Мерзляков, раз съездив с тургруппой в Польшу, рассказывал: там, в ихних костелах, таблички висят серебряные и золотые, с благодарностями. Спасибо, Иисус Христос, что Ты мою дочку вылечил от менингита или что я благодаря Тебе человеком стала, спасибо! Такие, говорит, висят в костелах таблички, привинченные к стенам, окладам, колоннам, а сколько таких благодарных табличек к твоей кровати можно бы привинтить? Я, говорил Мерзляков, привинчу из чистого золота: дзенкуе, пани Ирена! – Не привинтил… Шла у нас с ним тогда шестидневная любовь, долгие часы мы с ним в это трюмо гляделись без устали, он, бедняжка, уже на ногах не стоит, кровью кончает, а все любуется, да что толку? Остался с женой, синхронной переводчицей, принялся размножаться, про таблички забыл, записался в старые друзья, раз в полгода зайдет чайку попить, и уже все не то, все не то, без особого вдохновения, будто подменили человека.
Помрет дедуля, не оставят мне этой квартиры, слишком просторная, дед служил верой-правдой, а я что? Подписала, как водится, по собственному желанию, чтобы Виктор Харитоныч смог письмишко свое поганое отписать, марку наклеить и послать моим заступницам, мол, никакой особой беды мы ей не причинили, сама решила посвятить себя частной жизни, как принято и в вашей стране, хотя в процентном отношении у нас работающих женщин в шесть раз больше, чем у вас, и никто у нас асфальт из слабого пола не ложит, все это неправда, ты бы, говорит, и сама черкнула пару строк: спасибо, мол, за заботу, за ласку, да только не стоило беспокоиться… – Обойдешься! – отвечала я и подумала: может, и верно, не тронут, после их статейки, ведь если свалили все на любовь, значит, вышло мне алиби.

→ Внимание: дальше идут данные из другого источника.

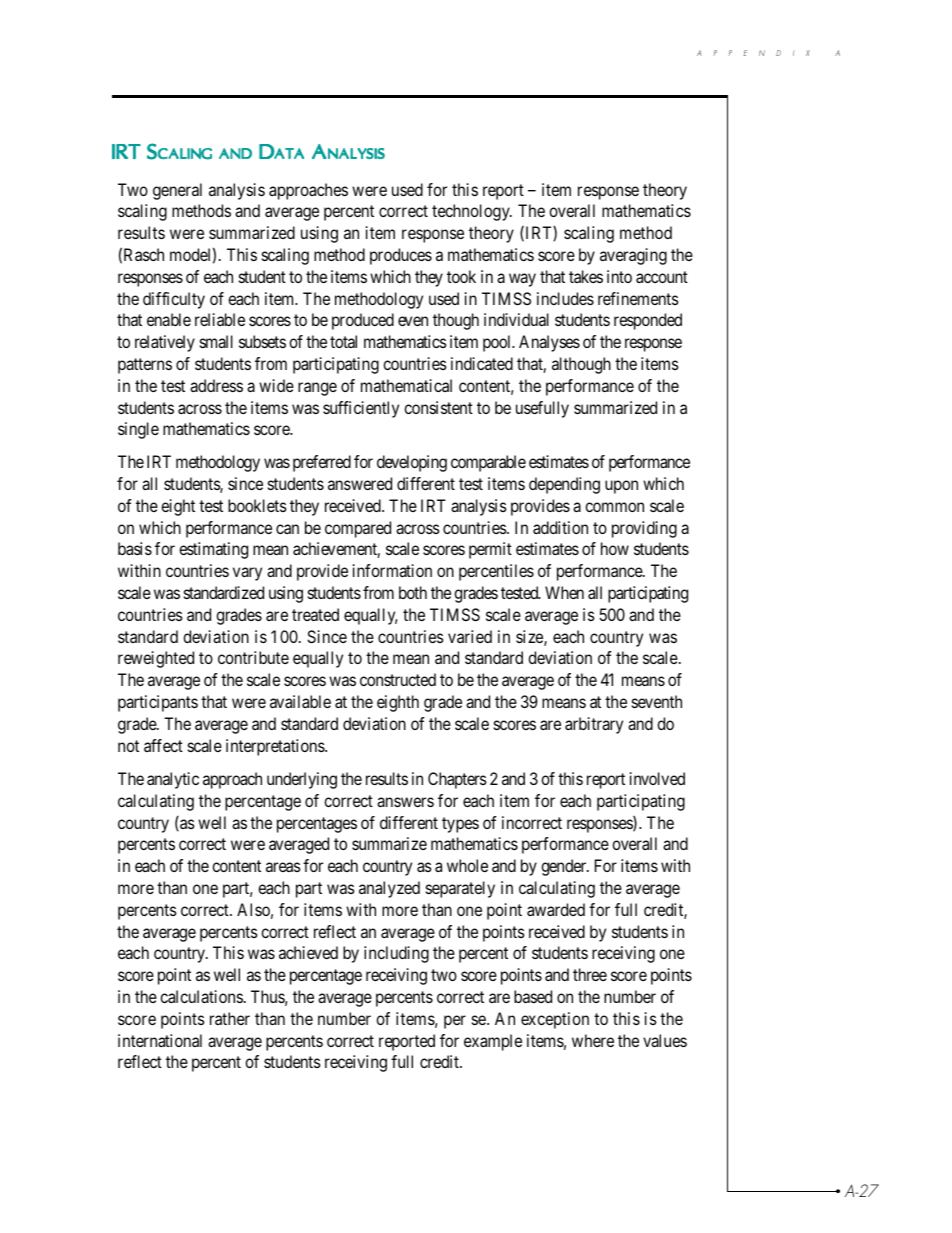  Describe the element at coordinates (201, 996) in the screenshot. I see `calculations` at that location.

Смолчала я, затаясь в смертельной обиде, выписываю срочно Ксюшу из поселка Фонтенбло французской железной дороги, а они потихонечку начинают меня в родной город обратно спроваживать, выпирают. Бросаюсь звонить в тысячу мест! Был на примете Шохрат у меня, большой человек во всей Средней Азии, захотелось мне у него отсидеться, в себя прийти: – Это я, Шохрат! – говорю с фальшивым весельем, а летали мы с ним по всяким там Самаркандам, посещали мусульманские святыни, только дальше гостиницы не выходили, останавливались в люксах: рояли, климатизаторы, дыни отборные. Во рту таяли.

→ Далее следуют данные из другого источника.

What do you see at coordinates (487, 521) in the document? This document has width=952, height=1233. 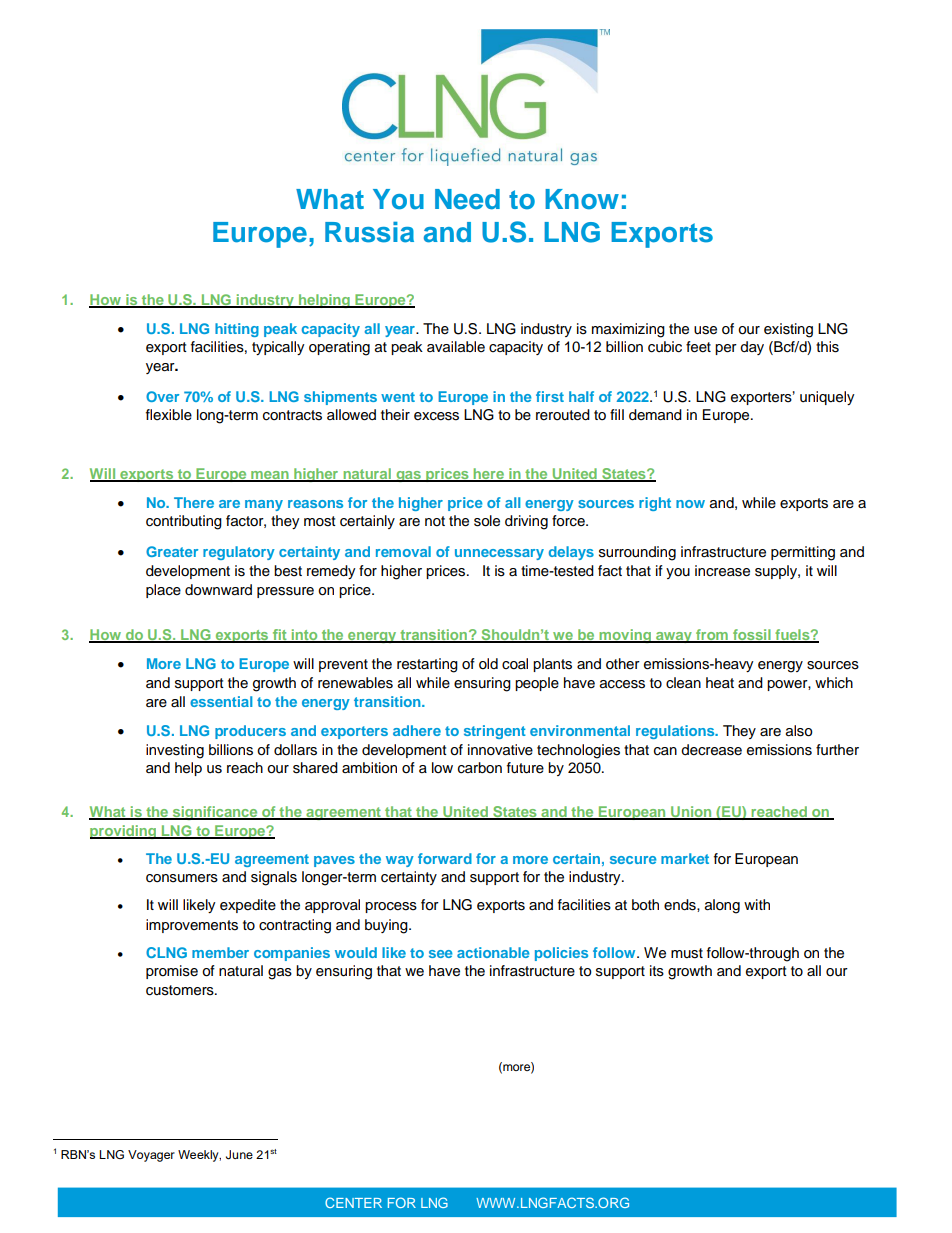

Расстаюсь с Маргаритой несколько сухо, хотя, безусловно, по-дружески, и она меня тоже не задерживает, завелся у Маргариты неизвестно кто, несмотря на оказанные ласки: ничего, думаю, не пропадешь, не окочуришься, потому что совести не хватает, будто не помню я, как ты япошку своего, фирмача, заразила, и он улетел в Японию в полной прострации, хотя ты знала про себя, что заразная, и тут же в баню меня зовет, как здоровая, я даже слов не находила, нельзя же все-таки так, Ритуля, некрасиво, только у нее другие понятия, да я ничего: подлечилась она и опять ко мне потянулась дружить, мы сдружились, но нежность любила скорее из любопытства, не было в ней мракобесия, не то, что у Ксюши, у той хватало на всех, бывало, несется по Ленинскому проспекту: жигуленок канареечный, сиденья черные, груди торчком, хотя есть отметина, один сосок видный, а другой как бы не проклевывается, несимметрично, но даже оригинально, правда, не в дневное время, а поближе все-таки к полуночи, но шоферы такси и другая запоздавшая публика совершенно дурели и терли глаза.

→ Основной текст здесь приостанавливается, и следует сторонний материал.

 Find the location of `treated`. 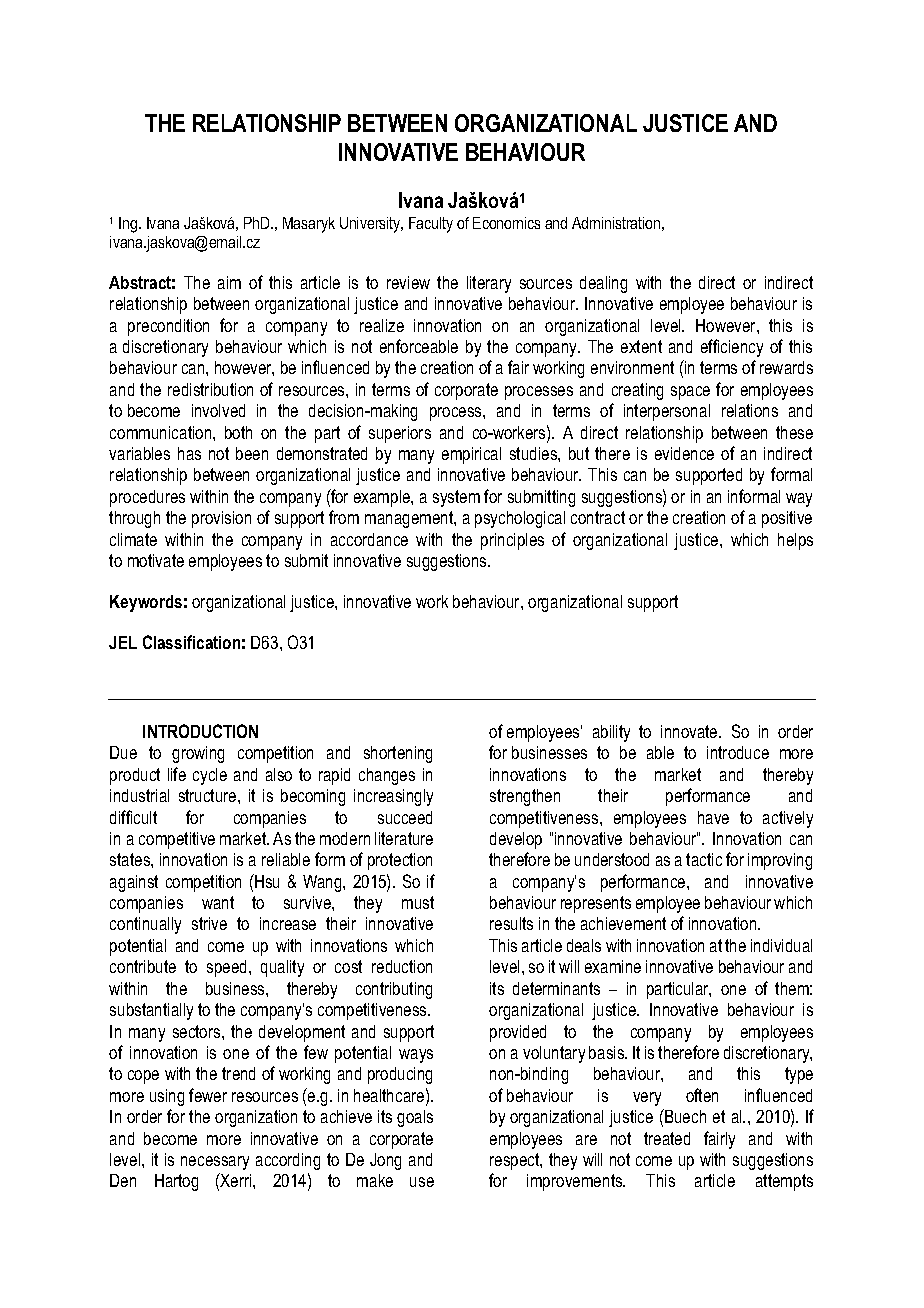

Но Вероника сказала мне: ты дальше пойдешь. Вот и пошла, да что пошла – побежала! И знаю: Ксюше этого не дано, все дано, а этого не дано, такие дела. Вероника мне объяснила: не Ксюшина это епархия, Ксюше театр и радость отпущены, а тебе, Ира, – смерть. – Не болтай! – говорю, но в глаза не смотрю, взгляд тяжелый, не выдержу. Вероника – та еще ведьма, лоб бугристый, много мыслей заключено, и странно видеть, как в метро она едет, в лабораторию: некрасивая, нечесаная, неотличимая от всех, ноги толстые, одежда – лучше не говорить, ни один мужик не обернется, а взглянет – вздрогнешь! Как уехала Ксюша, а Ксюшу она любила, в Ксюше находила радость, которую мы позабыли, где, спрашивает, еще такая радость, где? Обернулась: затмение полное, как будто дубиной, и Ксюша тоже не выдержала, стрекоза, и остались мы с Вероникой, только с нею дружить нельзя, это из другой жизни, а в метро: баба бабой, с кандидатским дипломом, едет химичить. Зам. зав. лабораторией. Вот так.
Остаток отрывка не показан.